Vertikálny GaN MOSFET pre výkonové spínacie aplikácie
Vertical GaN MOSFET for power switching applications
Program: SRDA
Project leader: Ing. Kuzmík Ján DrSc.
Annotation: Owing the ever growing demand for the energy volume, energy attainability represents one of the most important issues of today’s society. However, there are great reserves in the energy savings available. According to available analyses, more than 10% of all electricity is ultimately lost in the form of conversion losses. Clearly, even partial improvement in the conversion efficiency can have strong economic impact. As the most of energy is now used for the electronics, corresponding scale of the losses forms at the end-user side, where the electricity is converted into a form suitable for a particular appliance. The main effort towards the conversion efficiency improvements therefore targets the area of power AC/DC and DC/DC converters for consumer and industrial electronics. Significant improvement in the conversion efficiency can be achieved by using GaN based transistors, as they are capable to operate at much higher frequencies with almost three times lower switching losses compared to Si devices.The main goal of the project is the research and development of vertical GaN MOSFET without using p-doping, and gaining the original knowledge on electrical and physical properties of the developed devices. From the quantitative point of view, our proof-of-concept device will target RON<2 mOhm/cm2 and VBD>600 V. An original feature of the proposed concept is utilization of the semi-insulating (SI) GaN as a channel layer (instead of p-type GaN), which blocks the current flow through the transistor at zero gate voltage.
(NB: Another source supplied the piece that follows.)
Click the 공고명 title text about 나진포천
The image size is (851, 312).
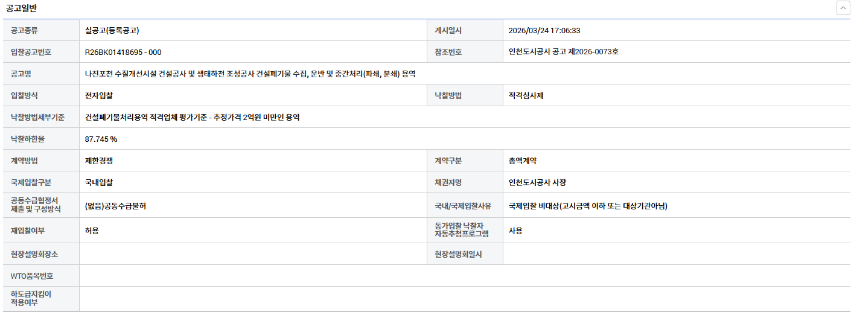(x=250, y=74)
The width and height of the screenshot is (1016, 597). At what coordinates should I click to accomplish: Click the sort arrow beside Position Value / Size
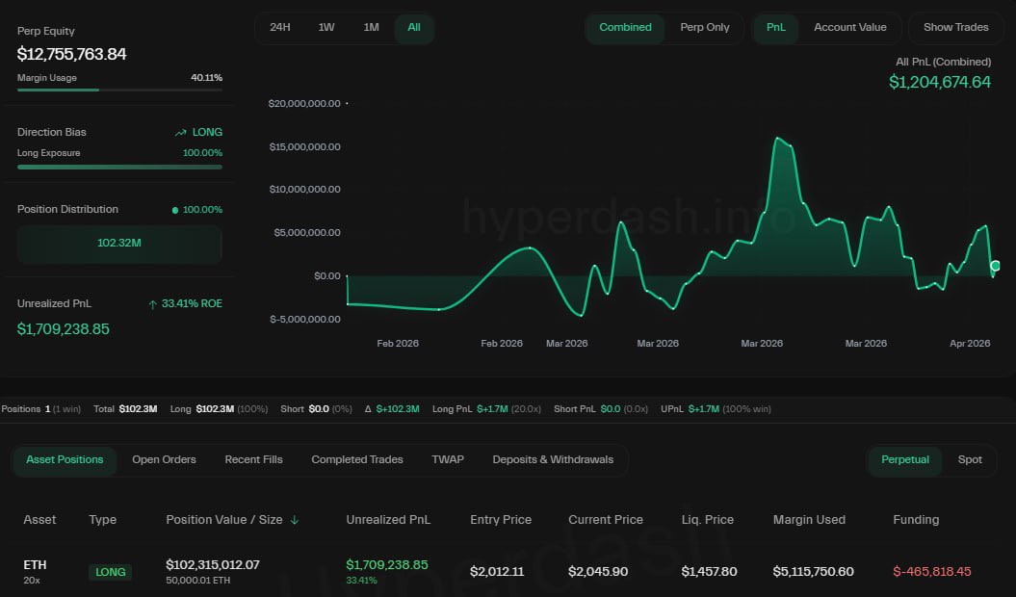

To open the transistor channel, positive voltage applied to the gate will be needed to induce down bend-bending in the SI GaN, allowing electron injection from the source to the drift region (along the side walls of SI GaN). This concept therefore represents a unipolar enhancement-mode transistor, while drift region is formed of un-doped GaN with extremely low density of dislocation grown directly on GaN substrate.
Duration: 1.7.2019 – 30.6.2022